Drug treatment could improve effectiveness of immunotherapy for cancer patients.
Immunotherapy fails in a significant proportion of cancer patients. But a new study in Cell Death Discovery suggests that blocking the tumor-promoting protein MDM2 may bolster the treatment’s effectiveness.
“Immunotherapy has been one of the biggest breakthroughs in biomedical science and medicine of the last two decades,” says Wafik S. El-Deiry, MD, PhD, Mencoff Family University Professor of Medical Science and associate dean for oncologic sciences. “But it has limitations.”
Some people’s tumors respond to immunotherapy and then relapse. Others experience pseudoprogression, where tumors appear to grow before eventually shrinking. And a third group between 5 percent and 29 percent of patients—experience hyperprogression: immunotherapy actually worsens tumor growth.

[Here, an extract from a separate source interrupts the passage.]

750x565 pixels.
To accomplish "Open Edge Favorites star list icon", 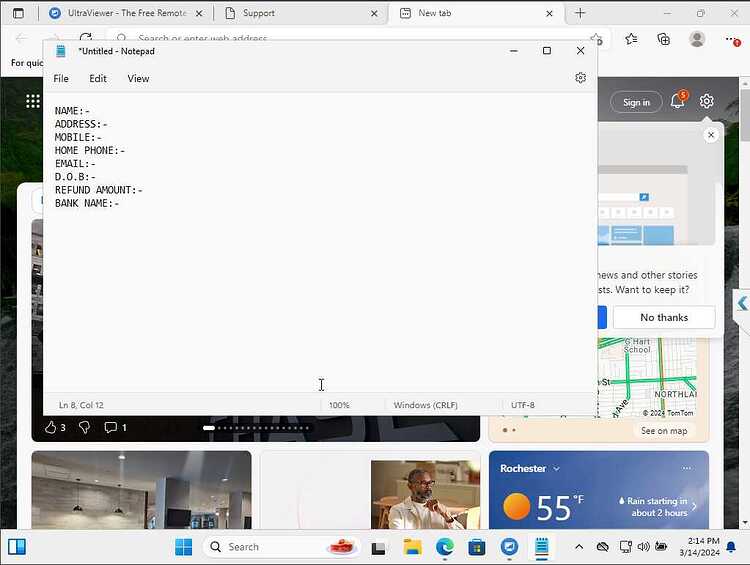I will coord(631,39).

El-Deiry hopes that blocking MDM2, either through gene silencing or the MDM2-inhibiting drug AMG-232, could help people with hyperprogression. Various studies have found that when cells contain too many copies of the MDM2 gene, or when the MDM2 protein is overexpressed because the gene isn’t being regulated properly, tumor cells tend to grow more quickly and are more resistant to immunotherapy. MDM2 is also associated with higher levels of the tumor-promoting inflammatory protein interleukin-6 (IL-6).
In their study, El-Deiry and his colleagues treated cell lines of MDM2-overexpressing ovarian cancer cells with AMG-232. Their data show the drug allowed immune cells to kill the tumor cells much more efficiently, and reduced levels of IL-6. This suggests that MDM2 inhibitors combined with immunotherapy could enhance its effectiveness, and El-Deiry hopes this will lead to a clinical trial.
The study was published shortly after the launch of the Cancer Center at Brown, which brings together 150 investigators from across the University and affiliated hospitals who are studying basic biology and disease epidemiology, understanding risk factors, and developing therapies.
The center focuses on cancers with higher rates in Rhode Island, as well as issues of access and affordability. El-Deiry, the center’s inaugural director, wants the center to achieve a National Cancer Institute-Cancer Center Support Grant.
“We are working methodically, in a focused way, toward that,” he says, “collaborating for the benefit of patients.”